GMM-SLAM is a lidar / depth–driven SLAM stack that represents geometry with Gaussian mixture models (GMMs), runs a fixed-lag smoother for high-rate poses, and maintains a global submap pose graph optimized with GTSAM iSAM2. Loop closure and submap alignment use distribution-to-distribution (D2D) GMM registration from the GIRA3D ecosystem.
High-level data flow:
- Input — Depth point clouds (ROS), optional ground truth pose, optional IMU.
- Preprocessing — Range filtering, voxel downsampling.
- Local odometry / smoothing — A fixed-lag factor graph (
FixedLagBackend) integrates relative motion (e.g. noisy GT–based odometry) at a high rate and keeps a sliding window of poses and keyframes. - Keyframe GMM fitting — On selected keyframes, a self-organizing GMM (SOGMM) is fit asynchronously (GPU path where available) and stored per keyframe for registration and map building.
- Registration — Sequential and loop-closure requests use SOLiD-style descriptors for candidates where configured, and D2D GMM registration to estimate relative transforms and scores for factors.
- Global pose graph — Submaps are anchored on the smoother; when a submap closes, its keyframe GMMs are merged in the submap frame, pruned (R-tree candidate search, Bhattacharyya gate, then keeping the Gaussian with lower associated pose uncertainty), saved to disk, and used for overlap-based submap registration. iSAM2 refines submap poses when new between / loop factors arrive.

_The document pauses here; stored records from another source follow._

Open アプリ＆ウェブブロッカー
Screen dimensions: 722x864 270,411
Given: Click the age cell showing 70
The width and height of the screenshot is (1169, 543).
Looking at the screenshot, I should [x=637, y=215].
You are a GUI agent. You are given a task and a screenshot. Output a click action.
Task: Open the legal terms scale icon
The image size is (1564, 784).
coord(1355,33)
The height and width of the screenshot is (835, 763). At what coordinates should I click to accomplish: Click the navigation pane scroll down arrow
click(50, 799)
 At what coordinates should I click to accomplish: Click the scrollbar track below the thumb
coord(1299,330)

- Visualization — RViz markers for trajectory, latest GMM, global per-submap GMM map, submap graph, and loop-closure debug markers.
The Dockerfile targets Linux x86_64 with an NVIDIA GPU and the NVIDIA Container Toolkit (GPU passthrough). The image is based on:
nvidia/cuda:11.8.0-devel-ubuntu20.04— CUDA 11.8 development image on Ubuntu 20.04- ROS 1 Noetic
- GTSAM 4.2, Eigen 3.4, GIRA3D reconstruction & registration (Open3D, SOGMM, D2D), Webots +
webots_rosfor simulation-style workflows
It is not intended for ARM-only or CPU-only production (the default build enables CUDA paths in the reconstruction stack). CPU-only or other arches would require Dockerfile changes.
After a full build, the Docker image is on the order of ~24.2 GB (layers include CUDA, ROS, Webots, colcon-built GIRA3D + Open3D, and tooling). Plan disk space accordingly.
The following host setup was used for builds and runs (container OS remains Ubuntu 20.04 inside the image):
| Item | Value |
|---|---|
| Host OS | Ubuntu 22.04.5 Desktop |
| CPU | Intel Core Ultra 9 275HX |
| GPU | NVIDIA GeForce RTX 5070 Ti (12 GB) |
| Driver / CUDA (host) | CUDA 13.2 (driver stack on host; container ships CUDA 11.8 from the base image) |
| RAM | 32 GB |
Other Linux hosts with a supported NVIDIA driver and Docker + Compose should work, but only the configuration above is explicitly documented as tested.
From the gmmslam/docker directory (compose build context is the gmmslam package root ..):
cd docker
docker compose up -d --buildAttach a shell:
docker exec -it disal_slam bashStop the container:
docker stop disal_slamRebuild without cache (heavy):
docker compose build --no-cacheThe compose file (docker/compose.yaml) mounts the repo into the workspace and passes DISPLAY and GPU devices for RViz and CUDA workloads.
docker exec -it disal_slam run_gmmslamIn a separate terminal:
docker exec -it disal_slam run_rvizRViz will show:
- DepthCloud: Live depth point cloud from drone
- GmmMap: Per-submap GMM map (3D ellipsoids, color-coded per submap, re-anchored on every loop closure)
- GmmLatest (off by default): GMM fit of the latest keyframe in white
- SubmapGraph: Submap nodes (green) and loop-closure edges (magenta)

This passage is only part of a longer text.